### [Task to carry out]
Can you transcribe the lines below word for word, from the line with "Click the vertical" up to and including the line with "Action: [306, 23]"?

--- START OF Dataset content ---

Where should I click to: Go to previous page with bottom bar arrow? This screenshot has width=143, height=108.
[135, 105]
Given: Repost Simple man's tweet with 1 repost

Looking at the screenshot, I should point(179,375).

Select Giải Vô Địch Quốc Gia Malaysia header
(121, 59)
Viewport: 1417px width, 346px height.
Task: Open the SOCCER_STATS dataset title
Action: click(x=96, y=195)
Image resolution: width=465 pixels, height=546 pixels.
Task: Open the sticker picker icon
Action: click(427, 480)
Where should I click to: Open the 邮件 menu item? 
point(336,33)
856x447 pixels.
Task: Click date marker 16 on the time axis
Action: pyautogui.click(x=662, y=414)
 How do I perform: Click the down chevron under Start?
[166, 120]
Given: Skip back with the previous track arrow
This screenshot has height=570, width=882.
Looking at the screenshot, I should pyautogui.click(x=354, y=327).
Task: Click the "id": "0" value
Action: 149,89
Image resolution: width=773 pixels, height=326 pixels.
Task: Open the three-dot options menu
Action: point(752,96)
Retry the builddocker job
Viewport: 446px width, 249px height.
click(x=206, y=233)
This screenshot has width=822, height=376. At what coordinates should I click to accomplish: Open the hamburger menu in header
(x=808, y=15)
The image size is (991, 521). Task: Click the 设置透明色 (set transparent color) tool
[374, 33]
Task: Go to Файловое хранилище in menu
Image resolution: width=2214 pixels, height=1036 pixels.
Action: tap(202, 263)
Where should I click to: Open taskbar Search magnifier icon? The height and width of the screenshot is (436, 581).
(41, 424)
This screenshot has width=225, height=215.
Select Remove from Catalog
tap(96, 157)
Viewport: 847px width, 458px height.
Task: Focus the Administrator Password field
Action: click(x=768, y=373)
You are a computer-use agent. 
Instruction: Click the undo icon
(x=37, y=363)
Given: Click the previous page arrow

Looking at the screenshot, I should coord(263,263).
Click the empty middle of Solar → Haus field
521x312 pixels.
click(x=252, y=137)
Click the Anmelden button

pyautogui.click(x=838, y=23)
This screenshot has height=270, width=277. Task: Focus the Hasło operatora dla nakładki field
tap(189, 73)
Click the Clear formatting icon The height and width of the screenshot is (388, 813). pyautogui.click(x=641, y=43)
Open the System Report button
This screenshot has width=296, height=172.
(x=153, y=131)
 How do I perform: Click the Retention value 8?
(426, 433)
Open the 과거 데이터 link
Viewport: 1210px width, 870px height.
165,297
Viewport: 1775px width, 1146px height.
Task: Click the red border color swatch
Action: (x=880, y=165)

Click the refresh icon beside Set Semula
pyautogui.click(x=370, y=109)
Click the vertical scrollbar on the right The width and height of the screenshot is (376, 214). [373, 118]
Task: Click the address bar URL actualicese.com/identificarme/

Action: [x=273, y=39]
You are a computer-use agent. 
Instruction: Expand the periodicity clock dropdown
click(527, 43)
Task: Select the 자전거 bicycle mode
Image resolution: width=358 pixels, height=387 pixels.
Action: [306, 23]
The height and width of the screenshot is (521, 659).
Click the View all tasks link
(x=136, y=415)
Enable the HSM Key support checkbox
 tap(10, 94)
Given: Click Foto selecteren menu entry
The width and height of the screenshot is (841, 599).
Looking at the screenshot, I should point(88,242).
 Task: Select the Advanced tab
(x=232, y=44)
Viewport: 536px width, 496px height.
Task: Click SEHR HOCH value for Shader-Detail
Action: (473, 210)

--- END OF Dataset content ---

### [The result]
Click the vertical scrollbar on the right The width and height of the screenshot is (376, 214). [373, 118]
Task: Click the address bar URL actualicese.com/identificarme/

Action: [x=273, y=39]
You are a computer-use agent. 
Instruction: Expand the periodicity clock dropdown
click(527, 43)
Task: Select the 자전거 bicycle mode
Image resolution: width=358 pixels, height=387 pixels.
Action: [306, 23]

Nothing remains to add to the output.